Northern Goshawk Astur atricapillus atricapillus

Left, adult; right, immature

Length: male, 22 inches; female, 24 inches. Spread of wings, 43 to 47 inches.
About the same proportions as the Sharp-shinned Hawk and Cooper's Hawk. Color above, bluish-slate; below, white.
American Goshawk; Blue Hen Hawk; Blue Darter; Partridge Hawk; Dove Hawk; Chicken Hawk.
Top and back of head, black, the white under surface of the feathers much exposed on back of head; a broad conspicuous white stripe over eye extending to back of head, finely streaked with black; rest of upper parts, uniform bluish-slate; tail, darker and barred by five broad faintly defined bands of blackish and tipped with whitish; primaries, dusky slate; lores and cheeks, dull grayish-white; lower parts, white, everywhere except on throat and lower tail-coverts traversed with numerous narrow bars of slaty color, more broken on the breast, more regular on flanks and thighs; chin, throat, and cheeks with very fine black shaft lines; these shaft lines also evident on rest of under parts;bill, dark-bluish horn color; iris, red; cere, legs, and feet, yellow; claws, black.
Young: Above, dark brown, the feathers margined with rusty, this color changing on neck and shoulders to whitish or dull buffy; wings and tail, barred with dusky and light brown; under parts, yellowish-white thickly marked with lance or drop-shaped dark brown streaks; tail more strongly barred than adult's; a broader white tip; cere and feet, duller yellow; iris, yellow; bill, more brownish.
Usually in a conifer at a great height and in the most inaccessible depths of evergreen woods; constructed of sticks, twigs, weed stalks, and leaves, and lined with strips of bark, grass, and hemlock twigs.
2 to 5, pale bluish-white, sometimes faintly spotted with pale buffy-brown but normally immaculate.
North America; breeds from northwestern Alaska, northwestern Mackenzie, central Keewatin, and northern Ungava south to Michigan and New Hampshire, and in the mountains south to Pennsylvania and New Mexico; winters from Alaska and the southern Canadian Provinces south to northern Mexico, Texas, Oklahoma, Missouri, Indiana, and Virginia; accidental in England.

It is fortunate for the American hen that the Goshawk resides mostly north of the United States, migrating southward only in winter when its toll from the poultry yard is necessarily limited because the birds are confined to their houses.
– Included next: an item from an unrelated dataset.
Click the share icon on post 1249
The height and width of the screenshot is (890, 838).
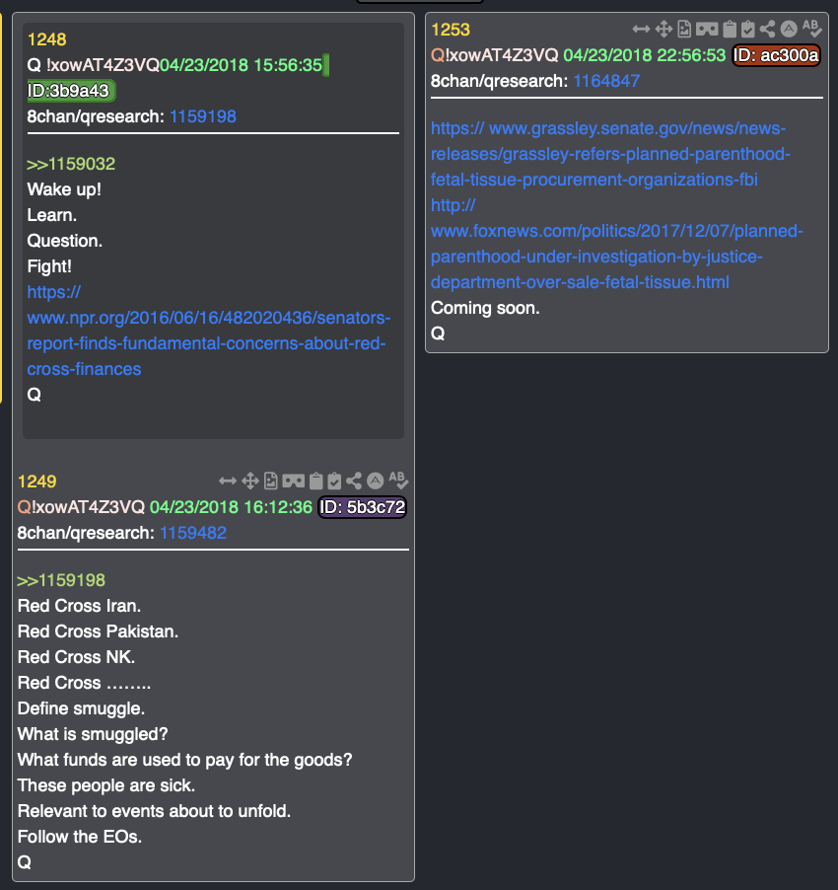point(354,482)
It is the most destructive of the Hawks to game birds, the Ruffed Grouse suffering particularly from its depredations.
Swift in attack, its flight is even and thus an easy target for hunters; its death is often accomplished with a rifle in the hands of a fair shot. Like most Raptores, hunger deprives it of caution. It will follow a hunter and snatch a wounded bird almost from beneath the hunters feet, although this performance may mean its own destruction. Unless the adult is hungry, young Goshawks are more audacious than their elders and because of their brownish plumage their deeds are frequently attributed to the harmless Red-tail.
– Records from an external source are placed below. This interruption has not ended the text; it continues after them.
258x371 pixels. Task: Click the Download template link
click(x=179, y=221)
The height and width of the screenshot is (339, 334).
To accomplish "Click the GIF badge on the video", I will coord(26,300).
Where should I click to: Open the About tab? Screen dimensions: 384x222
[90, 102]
The Goshawk is the most symmetrical and clean-cut of all its family not excepting even the Peregrine Falcon. Its destructiveness cannot obliterate the appreciation its prowess arouses.
The Western Goshawk (Astur atricapillus striatulus) differs in having the markings of the under parts much more numerous; the upper parts are darker and incline to blackish on the back. This form inhabits the Arctic parts of the Pacific coast and breeds from Alaska south to the Sierra Nevadas of California. In winter it may be found in southern California and east to Colorado.